The Tahoe sucker shares morphological similarities with the mountain sucker (Pantosteus platyrhynchus) and even co-occur in Sagehen Creek, as well as other streams in the Lahontan drainage basin. Despite their morphological similarities, these two suckers differ in trophic specializations as well as spatial habitats. The Tahoe and mountain suckers tend to segregate, with the mountain sucker being more abundant in upper stream reaches and the Tahoe sucker being more abundant in lower stream reaches.

The Tahoe sucker can have two variations within its scales, with some members of the species having fine scales and some having coarse scales. The coarse scale variation of the Tahoe sucker was originally thought to be an entirely separate species, known as Catostomus arenarius. However, it was determined that this newfound "species" was simply based on large, coarse scale variants of Catostomus tahoensis. Since 1951, Catostomus arenarius has become a synonym with Catostomus tahoensis for the Tahoe sucker.

==Importance to humans==
Historically, the Tahoe sucker was largely ignored by the indigenous Paiute peoples, who preferred Cutthroat trout and Cui-ui sucker. Despite the fish's size and good taste, it continues to have no economic significance.

Due to being bottom feeders, lake dwelling Tahoe suckers are hard to access. Additionally, those living in streams tend to be significantly smaller and less substantive for food than lake dwelling suckers. There are no fisheries tailored to them.

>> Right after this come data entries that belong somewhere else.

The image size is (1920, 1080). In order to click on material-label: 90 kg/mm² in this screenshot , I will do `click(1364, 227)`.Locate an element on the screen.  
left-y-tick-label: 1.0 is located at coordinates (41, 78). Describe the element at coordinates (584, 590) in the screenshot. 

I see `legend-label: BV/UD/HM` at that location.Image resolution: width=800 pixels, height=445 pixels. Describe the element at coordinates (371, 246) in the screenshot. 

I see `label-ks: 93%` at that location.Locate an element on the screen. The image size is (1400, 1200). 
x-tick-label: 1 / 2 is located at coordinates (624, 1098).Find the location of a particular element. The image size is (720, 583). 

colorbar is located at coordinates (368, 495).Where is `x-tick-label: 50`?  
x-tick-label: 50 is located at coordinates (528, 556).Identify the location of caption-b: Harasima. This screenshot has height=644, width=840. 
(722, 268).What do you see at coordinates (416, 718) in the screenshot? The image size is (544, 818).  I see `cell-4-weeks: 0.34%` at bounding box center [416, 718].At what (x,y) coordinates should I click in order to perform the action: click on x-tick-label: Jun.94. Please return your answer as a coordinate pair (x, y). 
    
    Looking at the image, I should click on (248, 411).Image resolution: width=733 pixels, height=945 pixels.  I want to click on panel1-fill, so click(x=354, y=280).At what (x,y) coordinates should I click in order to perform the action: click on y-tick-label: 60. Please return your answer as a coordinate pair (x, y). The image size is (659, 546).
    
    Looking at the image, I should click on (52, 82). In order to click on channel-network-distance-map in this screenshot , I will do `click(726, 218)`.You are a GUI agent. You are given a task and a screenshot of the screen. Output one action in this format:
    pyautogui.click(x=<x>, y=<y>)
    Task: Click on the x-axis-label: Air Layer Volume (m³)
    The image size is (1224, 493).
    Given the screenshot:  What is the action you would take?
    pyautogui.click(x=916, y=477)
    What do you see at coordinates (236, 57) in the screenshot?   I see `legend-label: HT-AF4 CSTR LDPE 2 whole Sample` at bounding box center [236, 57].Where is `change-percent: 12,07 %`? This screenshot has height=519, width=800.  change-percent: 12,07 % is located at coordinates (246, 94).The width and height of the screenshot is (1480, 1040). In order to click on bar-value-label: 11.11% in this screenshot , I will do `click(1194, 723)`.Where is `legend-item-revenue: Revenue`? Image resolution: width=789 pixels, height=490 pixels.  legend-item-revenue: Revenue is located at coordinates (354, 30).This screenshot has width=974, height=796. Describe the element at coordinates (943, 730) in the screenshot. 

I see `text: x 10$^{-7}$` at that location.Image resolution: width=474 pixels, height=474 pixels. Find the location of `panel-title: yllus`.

In terms of recreation, the Tahoe sucker is considered a non-game fish and is largely ignored by fishermen in the Lake Tahoe area. In a census of Nevada fishermen, only game fish were encountered, and Tahoe suckers were reported in very few cases.

== Conservation status ==
The Tahoe sucker was most recently assessed in 2011, where it received a rating of Least Concern (LC) for the IUCN Red List.

This rating of Least Concern is mostly due to the lack of knowledge surrounding anthropogenic impacts in the Lahontan Basin. There is little known about the population ecology of the native species found in the Basin, including the Tahoe sucker. Therefore, the impact of anthropogenic disturbance on the long term population viability of these species, including climate change, is relatively unknown.